• [Work item]: Transcribe the stretch of entries below from the line with "The width and height of the screenshot is (1024, 723)." through the line with "has width=726, height=830.", exactly and with both ends included; leave out all other lines.

• [Raw data]:
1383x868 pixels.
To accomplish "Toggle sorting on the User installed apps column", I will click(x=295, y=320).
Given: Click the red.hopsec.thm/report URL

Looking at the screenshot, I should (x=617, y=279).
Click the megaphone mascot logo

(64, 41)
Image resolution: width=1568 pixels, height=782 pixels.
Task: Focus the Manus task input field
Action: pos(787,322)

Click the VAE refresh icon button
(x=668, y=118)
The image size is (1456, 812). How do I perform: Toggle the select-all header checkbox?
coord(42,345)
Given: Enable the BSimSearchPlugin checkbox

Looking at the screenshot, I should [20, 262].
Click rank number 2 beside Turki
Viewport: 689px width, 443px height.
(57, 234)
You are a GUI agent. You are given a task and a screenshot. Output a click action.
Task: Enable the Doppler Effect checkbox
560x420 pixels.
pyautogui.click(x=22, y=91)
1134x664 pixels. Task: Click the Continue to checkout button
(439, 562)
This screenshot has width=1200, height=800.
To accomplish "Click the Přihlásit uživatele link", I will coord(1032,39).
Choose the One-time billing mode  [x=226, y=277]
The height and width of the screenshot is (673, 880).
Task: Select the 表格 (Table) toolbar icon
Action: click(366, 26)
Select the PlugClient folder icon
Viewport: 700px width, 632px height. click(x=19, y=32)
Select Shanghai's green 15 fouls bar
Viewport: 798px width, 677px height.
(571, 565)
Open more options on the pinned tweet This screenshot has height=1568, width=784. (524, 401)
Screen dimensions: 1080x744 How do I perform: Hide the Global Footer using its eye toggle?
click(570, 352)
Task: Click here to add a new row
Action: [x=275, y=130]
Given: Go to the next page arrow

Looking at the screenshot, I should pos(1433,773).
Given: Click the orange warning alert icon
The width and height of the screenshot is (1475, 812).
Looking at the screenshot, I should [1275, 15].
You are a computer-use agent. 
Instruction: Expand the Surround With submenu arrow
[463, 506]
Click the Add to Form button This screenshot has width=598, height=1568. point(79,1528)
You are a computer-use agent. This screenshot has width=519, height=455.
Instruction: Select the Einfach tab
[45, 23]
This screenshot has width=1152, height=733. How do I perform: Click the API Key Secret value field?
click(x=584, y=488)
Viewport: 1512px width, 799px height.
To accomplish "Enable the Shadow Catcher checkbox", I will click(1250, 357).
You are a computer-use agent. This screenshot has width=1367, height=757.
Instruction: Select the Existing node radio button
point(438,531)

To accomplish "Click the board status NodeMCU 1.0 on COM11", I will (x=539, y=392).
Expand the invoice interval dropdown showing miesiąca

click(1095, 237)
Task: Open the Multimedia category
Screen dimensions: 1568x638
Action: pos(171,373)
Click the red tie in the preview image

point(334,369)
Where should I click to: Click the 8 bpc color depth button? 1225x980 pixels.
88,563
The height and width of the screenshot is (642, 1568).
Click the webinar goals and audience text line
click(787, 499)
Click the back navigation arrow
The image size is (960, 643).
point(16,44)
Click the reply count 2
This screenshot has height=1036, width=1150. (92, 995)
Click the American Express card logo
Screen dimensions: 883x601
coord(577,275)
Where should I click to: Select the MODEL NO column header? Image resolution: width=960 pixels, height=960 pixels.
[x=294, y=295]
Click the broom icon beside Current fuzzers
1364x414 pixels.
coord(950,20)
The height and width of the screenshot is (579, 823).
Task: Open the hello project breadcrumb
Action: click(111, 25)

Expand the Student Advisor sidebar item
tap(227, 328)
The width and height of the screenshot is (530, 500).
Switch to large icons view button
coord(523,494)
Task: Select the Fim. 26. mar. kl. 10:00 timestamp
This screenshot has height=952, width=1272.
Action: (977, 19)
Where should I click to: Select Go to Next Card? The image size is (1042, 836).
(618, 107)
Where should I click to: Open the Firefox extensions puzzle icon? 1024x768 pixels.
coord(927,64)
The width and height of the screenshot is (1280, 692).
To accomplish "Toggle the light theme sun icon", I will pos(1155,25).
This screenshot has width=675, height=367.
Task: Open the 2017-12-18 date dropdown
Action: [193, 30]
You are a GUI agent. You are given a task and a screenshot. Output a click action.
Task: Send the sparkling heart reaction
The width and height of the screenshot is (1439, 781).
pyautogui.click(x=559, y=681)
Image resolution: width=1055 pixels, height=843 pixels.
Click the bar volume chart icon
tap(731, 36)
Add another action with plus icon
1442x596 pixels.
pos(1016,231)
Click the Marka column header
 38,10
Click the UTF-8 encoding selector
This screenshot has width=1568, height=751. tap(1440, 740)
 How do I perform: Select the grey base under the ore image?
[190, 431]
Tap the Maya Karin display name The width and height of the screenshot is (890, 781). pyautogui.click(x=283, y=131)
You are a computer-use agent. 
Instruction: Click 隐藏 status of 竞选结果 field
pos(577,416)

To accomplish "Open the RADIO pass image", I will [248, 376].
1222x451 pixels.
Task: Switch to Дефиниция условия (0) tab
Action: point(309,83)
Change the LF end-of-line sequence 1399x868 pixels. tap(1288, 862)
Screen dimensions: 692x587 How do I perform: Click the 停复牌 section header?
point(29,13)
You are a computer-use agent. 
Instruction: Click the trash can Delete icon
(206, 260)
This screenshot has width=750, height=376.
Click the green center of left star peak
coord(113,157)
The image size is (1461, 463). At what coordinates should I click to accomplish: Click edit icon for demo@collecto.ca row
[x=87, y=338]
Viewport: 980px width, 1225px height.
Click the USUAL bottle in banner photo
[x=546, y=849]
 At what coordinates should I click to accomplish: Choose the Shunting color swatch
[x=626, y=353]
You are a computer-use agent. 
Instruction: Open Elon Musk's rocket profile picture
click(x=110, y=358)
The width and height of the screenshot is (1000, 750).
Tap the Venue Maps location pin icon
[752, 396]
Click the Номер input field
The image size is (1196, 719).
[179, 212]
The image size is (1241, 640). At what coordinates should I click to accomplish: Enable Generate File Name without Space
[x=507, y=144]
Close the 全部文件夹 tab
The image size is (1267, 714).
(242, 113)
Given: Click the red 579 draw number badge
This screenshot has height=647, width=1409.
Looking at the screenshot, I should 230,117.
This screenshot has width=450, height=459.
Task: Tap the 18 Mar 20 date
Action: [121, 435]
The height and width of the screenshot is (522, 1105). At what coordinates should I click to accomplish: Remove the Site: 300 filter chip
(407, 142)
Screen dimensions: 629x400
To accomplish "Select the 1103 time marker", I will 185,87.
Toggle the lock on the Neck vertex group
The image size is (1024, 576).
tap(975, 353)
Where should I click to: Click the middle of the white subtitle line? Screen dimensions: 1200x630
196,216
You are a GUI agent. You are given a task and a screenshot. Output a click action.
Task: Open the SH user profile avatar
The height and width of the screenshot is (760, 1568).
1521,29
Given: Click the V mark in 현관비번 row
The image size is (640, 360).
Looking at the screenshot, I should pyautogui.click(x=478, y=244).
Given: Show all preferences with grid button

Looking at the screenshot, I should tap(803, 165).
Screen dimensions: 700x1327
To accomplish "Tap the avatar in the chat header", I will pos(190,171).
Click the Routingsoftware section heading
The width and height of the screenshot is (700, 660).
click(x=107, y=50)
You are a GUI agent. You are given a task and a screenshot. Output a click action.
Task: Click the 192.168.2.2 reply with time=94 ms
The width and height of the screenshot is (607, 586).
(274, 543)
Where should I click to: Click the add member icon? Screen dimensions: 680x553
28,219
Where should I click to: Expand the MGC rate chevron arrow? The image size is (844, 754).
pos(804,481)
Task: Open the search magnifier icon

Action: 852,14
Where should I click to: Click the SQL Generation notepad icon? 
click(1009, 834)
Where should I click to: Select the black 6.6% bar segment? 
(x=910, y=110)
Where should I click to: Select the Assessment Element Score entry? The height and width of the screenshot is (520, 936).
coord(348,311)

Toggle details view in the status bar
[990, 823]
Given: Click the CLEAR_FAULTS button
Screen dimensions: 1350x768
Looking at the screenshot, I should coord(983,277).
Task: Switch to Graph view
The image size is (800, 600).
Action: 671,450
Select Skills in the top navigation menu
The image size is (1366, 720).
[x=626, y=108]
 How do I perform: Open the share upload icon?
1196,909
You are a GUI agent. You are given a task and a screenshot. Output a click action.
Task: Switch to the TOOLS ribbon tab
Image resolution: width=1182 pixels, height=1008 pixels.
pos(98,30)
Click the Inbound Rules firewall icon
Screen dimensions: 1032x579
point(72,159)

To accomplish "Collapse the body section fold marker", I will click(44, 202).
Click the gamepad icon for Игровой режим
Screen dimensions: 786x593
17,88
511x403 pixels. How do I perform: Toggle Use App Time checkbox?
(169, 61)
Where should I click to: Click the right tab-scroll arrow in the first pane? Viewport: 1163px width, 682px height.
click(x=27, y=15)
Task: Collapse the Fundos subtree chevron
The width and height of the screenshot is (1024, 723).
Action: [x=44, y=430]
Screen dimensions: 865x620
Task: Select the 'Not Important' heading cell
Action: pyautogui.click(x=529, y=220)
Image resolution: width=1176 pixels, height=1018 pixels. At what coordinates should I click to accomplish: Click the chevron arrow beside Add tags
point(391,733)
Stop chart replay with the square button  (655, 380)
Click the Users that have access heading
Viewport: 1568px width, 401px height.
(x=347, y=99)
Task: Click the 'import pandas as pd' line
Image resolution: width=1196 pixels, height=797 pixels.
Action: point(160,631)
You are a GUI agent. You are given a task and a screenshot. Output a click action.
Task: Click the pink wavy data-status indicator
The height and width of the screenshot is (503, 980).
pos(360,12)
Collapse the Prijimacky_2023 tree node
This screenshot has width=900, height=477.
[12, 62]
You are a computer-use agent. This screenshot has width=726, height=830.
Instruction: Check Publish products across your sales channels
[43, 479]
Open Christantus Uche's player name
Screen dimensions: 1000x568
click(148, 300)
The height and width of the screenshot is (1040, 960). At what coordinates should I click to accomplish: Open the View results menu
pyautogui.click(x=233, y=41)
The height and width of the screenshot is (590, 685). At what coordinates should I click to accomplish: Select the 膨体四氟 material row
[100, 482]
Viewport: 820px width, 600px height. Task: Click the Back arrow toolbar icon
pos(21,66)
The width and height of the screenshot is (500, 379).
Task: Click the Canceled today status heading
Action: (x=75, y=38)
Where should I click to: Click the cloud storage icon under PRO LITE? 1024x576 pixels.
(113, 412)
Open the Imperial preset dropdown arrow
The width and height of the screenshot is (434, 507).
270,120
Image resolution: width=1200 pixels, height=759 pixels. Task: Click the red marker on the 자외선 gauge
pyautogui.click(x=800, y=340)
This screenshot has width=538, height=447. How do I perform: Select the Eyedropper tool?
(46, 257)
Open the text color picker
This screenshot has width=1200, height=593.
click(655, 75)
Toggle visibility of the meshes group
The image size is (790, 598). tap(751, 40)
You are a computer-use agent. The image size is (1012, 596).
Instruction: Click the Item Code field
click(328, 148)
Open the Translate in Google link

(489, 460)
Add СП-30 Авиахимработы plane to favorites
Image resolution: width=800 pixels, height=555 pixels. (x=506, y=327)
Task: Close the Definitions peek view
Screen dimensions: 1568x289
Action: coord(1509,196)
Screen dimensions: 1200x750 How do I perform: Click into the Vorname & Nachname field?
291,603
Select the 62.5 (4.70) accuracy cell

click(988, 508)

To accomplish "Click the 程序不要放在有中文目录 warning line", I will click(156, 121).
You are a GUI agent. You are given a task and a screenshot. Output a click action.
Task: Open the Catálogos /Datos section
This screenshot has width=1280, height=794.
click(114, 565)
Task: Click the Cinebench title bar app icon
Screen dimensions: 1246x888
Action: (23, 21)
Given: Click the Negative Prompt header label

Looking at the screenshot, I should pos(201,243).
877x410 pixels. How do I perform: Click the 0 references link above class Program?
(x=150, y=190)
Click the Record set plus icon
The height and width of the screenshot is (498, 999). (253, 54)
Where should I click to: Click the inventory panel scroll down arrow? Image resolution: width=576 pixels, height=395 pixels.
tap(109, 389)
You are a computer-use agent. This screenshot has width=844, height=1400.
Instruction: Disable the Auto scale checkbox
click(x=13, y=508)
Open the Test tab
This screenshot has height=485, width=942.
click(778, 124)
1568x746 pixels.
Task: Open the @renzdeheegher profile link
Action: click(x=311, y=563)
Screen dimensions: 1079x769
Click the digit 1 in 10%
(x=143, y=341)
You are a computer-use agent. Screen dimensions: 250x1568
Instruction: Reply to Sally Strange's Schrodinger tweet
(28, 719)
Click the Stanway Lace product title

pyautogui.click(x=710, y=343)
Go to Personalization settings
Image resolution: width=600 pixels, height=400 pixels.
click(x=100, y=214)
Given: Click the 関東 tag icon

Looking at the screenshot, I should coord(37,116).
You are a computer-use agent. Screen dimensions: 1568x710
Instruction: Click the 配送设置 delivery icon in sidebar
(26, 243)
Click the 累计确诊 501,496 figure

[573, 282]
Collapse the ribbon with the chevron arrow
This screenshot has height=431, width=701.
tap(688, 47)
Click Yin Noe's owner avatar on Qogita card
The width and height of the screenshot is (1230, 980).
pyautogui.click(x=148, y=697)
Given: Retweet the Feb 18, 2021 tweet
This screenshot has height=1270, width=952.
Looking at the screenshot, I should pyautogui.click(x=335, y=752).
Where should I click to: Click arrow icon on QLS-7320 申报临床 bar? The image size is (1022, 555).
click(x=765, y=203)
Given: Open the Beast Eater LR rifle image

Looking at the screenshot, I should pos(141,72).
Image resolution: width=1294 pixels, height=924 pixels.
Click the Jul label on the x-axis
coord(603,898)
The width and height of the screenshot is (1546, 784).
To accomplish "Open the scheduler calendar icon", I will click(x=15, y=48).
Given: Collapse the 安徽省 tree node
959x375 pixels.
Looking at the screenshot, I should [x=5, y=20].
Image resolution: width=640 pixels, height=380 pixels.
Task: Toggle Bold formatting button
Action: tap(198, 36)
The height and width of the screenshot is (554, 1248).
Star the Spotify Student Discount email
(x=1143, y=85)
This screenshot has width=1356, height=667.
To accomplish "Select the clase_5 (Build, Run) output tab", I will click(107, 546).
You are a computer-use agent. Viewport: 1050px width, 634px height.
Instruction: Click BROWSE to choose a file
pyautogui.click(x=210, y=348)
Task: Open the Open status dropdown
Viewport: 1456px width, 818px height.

• [Answer]:
The width and height of the screenshot is (1024, 723).
Action: [x=44, y=430]
Screen dimensions: 865x620
Task: Select the 'Not Important' heading cell
Action: pyautogui.click(x=529, y=220)
Image resolution: width=1176 pixels, height=1018 pixels. At what coordinates should I click to accomplish: Click the chevron arrow beside Add tags
point(391,733)
Stop chart replay with the square button  (655, 380)
Click the Users that have access heading
Viewport: 1568px width, 401px height.
(x=347, y=99)
Task: Click the 'import pandas as pd' line
Image resolution: width=1196 pixels, height=797 pixels.
Action: point(160,631)
You are a GUI agent. You are given a task and a screenshot. Output a click action.
Task: Click the pink wavy data-status indicator
The height and width of the screenshot is (503, 980).
pos(360,12)
Collapse the Prijimacky_2023 tree node
This screenshot has width=900, height=477.
[12, 62]
You are a computer-use agent. This screenshot has width=726, height=830.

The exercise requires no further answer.